Read on to explore and learn about the historic sites celebrating Black history in your state, or read the national story here.

Oklahoma by the numbers

- Sites commemorating Black history: 65 (4 with state significance, 2 with national significance)
- One-hundred-and-one Ranch (Ponca City)
- Boley Historic District (Boley)
- Langston University Cottage Row Historic District (Langston)

The Boley Historic District is a region of an all-Black town founded in Boley, Oklahoma, in 1903 and incorporated in 1905. The town was named after J.B. Boley, a white man who built a railroad in the middle of the town and who believed that Black people could take care of themselves. Boley’s fertile farmland garnered the attention of settlers from other states such as Texas and Georgia, who saw it as an economic opportunity. Today, people can still take a tour to experience the Boley Historic District.

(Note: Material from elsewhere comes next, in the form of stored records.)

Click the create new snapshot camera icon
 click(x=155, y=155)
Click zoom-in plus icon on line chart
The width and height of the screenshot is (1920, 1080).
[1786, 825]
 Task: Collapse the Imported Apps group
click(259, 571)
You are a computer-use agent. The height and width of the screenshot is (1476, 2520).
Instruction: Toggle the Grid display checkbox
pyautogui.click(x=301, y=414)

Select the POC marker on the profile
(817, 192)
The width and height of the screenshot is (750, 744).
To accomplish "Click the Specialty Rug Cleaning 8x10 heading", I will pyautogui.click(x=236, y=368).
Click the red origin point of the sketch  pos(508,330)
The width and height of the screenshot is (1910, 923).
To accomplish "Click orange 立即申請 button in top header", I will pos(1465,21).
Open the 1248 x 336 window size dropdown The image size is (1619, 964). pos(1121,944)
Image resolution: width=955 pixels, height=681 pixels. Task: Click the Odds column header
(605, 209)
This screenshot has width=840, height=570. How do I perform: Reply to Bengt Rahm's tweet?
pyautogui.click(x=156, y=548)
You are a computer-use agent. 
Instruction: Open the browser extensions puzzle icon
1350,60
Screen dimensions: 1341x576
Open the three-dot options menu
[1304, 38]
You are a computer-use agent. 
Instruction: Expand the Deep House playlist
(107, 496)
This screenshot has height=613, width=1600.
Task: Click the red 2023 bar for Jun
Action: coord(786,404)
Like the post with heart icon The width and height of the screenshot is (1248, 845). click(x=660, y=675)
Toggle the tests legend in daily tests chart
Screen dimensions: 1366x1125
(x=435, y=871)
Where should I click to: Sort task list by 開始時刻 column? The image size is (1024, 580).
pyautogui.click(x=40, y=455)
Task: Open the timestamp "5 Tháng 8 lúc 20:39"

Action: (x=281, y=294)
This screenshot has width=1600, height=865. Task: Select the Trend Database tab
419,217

Continue reading to see which sites commemorate Black history in other states in your area.

Arkansas

- Sites commemorating Black history: 67 (15 with state significance, 4 with national significance)
- Centennial Baptist Church (Helena)
- Green House (Little Rock)
- Lake Nixon (Little Rock)

Dr. Elias Camp Morris, born into slavery in 1855, became a leading figure in Arkansas’ Black community. Morris was the pastor of Centennial Baptist Church in the city of Helena, which served as the headquarters of the National Baptist Convention where Morris was president. He also played a crucial role in the Arkansas Republican Party.

Colorado

- Sites commemorating Black history: 13 (3 with state significance, 1 with national significance)
- Winks Panorama (Pinecliffe)
- Fort Lyon (Las Animas)
- Ford, Barney L., Building (Denver)

In the early 1920s, entrepreneur Obrey Wendell “Winks” Hamlet decided to open a lodge where the Black middle class could enjoy leisure time and experience the outdoors with their loved ones. Wink’s Lodge, also referred to as Wink's Panorama, soon became a go-to destination for Black travelers and the Black elite such as Lena Horne, Zora Neale Hurston, and Duke Ellington. The lodge held significance as being a rare mountain destination experience during a time of unrest. Hamlet managed the lodge until his death in 1965, and Wink’s Panorama closed soon after.